LinkedIn: http://www.linkedin.com/in/franzsee
Twitter: http://www.twitter.com/franz_see

--
Franz Allan Valencia See | Java Software Engineer
franz.see@gmail.com
LinkedIn: http://www.linkedin.com/in/franzsee
Twitter: http://www.twitter.com/franz_see


(Shay Banon) #4

In general you should not get exception while indexing (unless you index
something wrong). What type of exceptions do you get? Remind me again on
which version you are?

-shay.banon

On Sat, Jul 17, 2010 at 4:03 AM, Franz Allan Valencia See <
franz.see@gmail.com> wrote:

I'm no longer getting that 'Too many open files' but the problem is still
there. Basically, if something goes wrong while I'm indexing ona particular
index, all my indices gets corrupted.

Sometimes, to fix it, I even have to reformat my hdfs node.

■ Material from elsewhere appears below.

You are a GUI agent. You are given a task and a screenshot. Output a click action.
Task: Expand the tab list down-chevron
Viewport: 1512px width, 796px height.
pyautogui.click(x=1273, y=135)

On Fri, Jul 16, 2010 at 7:20 PM, Shay Banon shay.banon@elasticsearch.comwrote:

If it relates to the max open files exception, then your system is not in
a good state. Up the max open files and try again.

On Fri, Jul 16, 2010 at 1:03 PM, Franz Allan Valencia See <
franz.see@gmail.com> wrote:

I've been playing with ElasticSearch for about 3 weeks now. So far,
everything has been great. But lately, I started trying to index all the
data in the tables in my targeting (instead of just partially as what I've
been doing to evaluate ElasticSearch).

Currently, I store these replicated tables in different indices. That's
because after those individual replications, I will go through all of them
and do my joining in my application to index the resulting object trees.

I am able to index most of my tables, one of them has 500,000+ records.
But this one table that I have, contains about 6.5M rows. What I am doing is
to query this table, get a scrollable ResultSet, iterate over it and index
them one by one via the Java API. The whole process for replicating this
particular table takes about 1.5 hr.

However, most of the time, I will get an error during indexing (i.e.
IOException on ElasticSearch, NoShardException,
org.apache.hadoop.ipc.RemoteException (because I am using hdfs gateway),
etc). But that's ok with me, as long as I can resume from where I left of,
then I'll just recover manually (for now). However, when something goes
wrong during this indexing, all my indices will suddenly get corrupted.
Either I will have something like a NoShardException on most of
them, or the indices will totally disappear.

I even try to do a http://localhost:9200/_flush after a successful
replication, but it still doesn't solve the problem.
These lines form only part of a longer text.